[[ MATERIAL PROVIDED open ]]

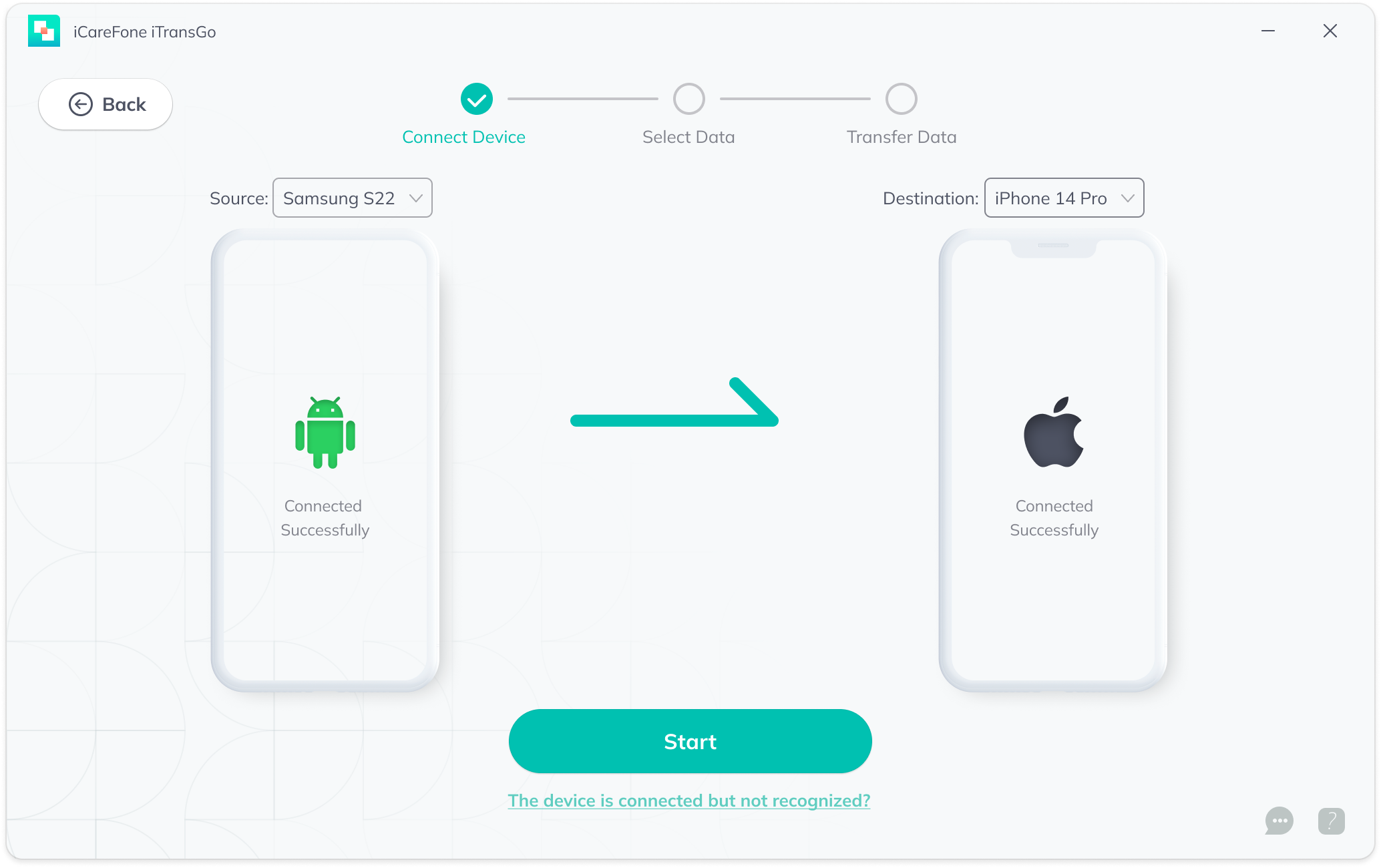Click the Start transfer button
Viewport: 1381px width, 868px height.
(690, 740)
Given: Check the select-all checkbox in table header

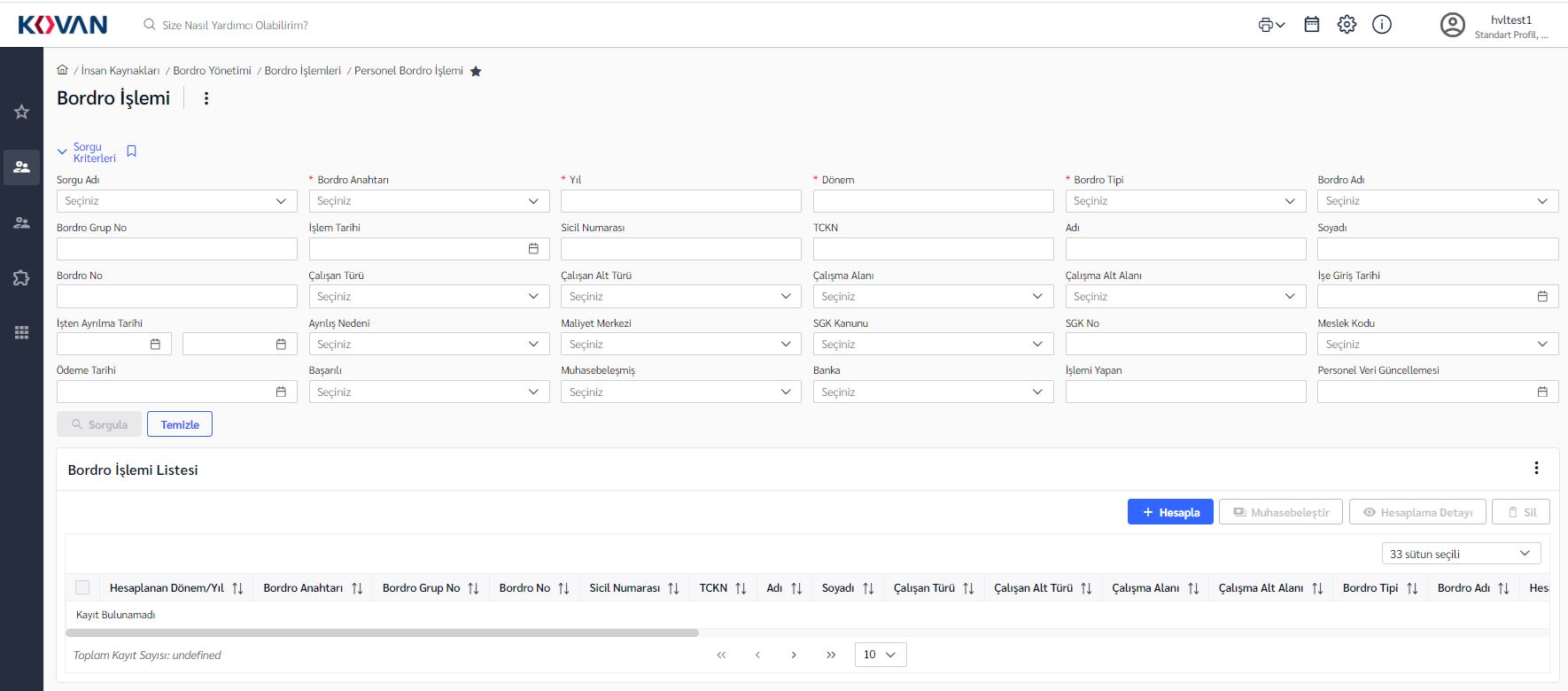Looking at the screenshot, I should [82, 587].
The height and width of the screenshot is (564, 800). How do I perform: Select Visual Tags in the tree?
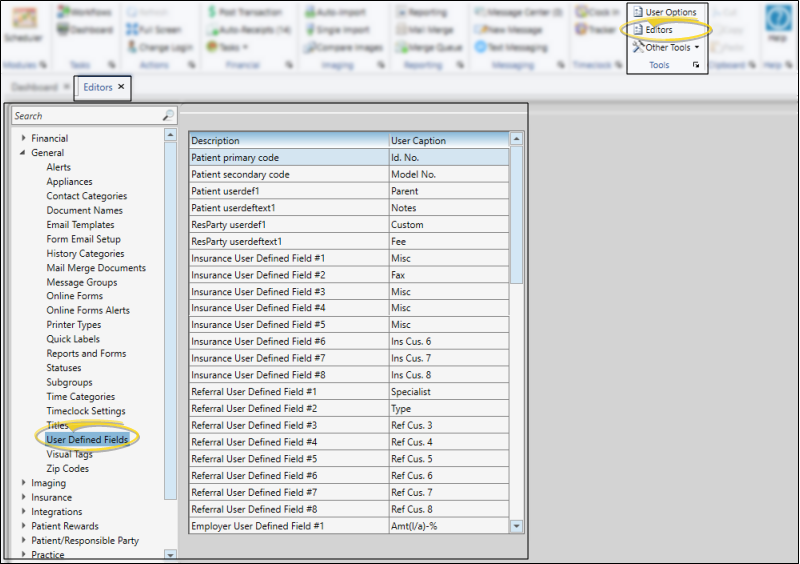pos(69,454)
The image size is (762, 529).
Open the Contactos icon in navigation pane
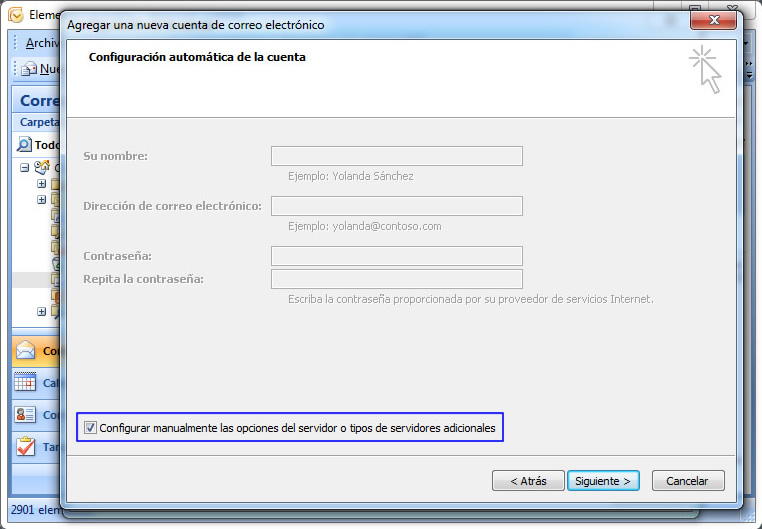(x=26, y=415)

[[ MATERIAL PROVIDED closed ]]

* GOAL OF THE EXERCISE:
The exact lines from the one containing "The height and" through the end of the data are to be copied, with both ends kept and pictures left out.

* WRITTEN RESPONSE:
The height and width of the screenshot is (564, 800). How do I perform: Select Visual Tags in the tree?
pos(69,454)
The image size is (762, 529).
Open the Contactos icon in navigation pane
(x=26, y=415)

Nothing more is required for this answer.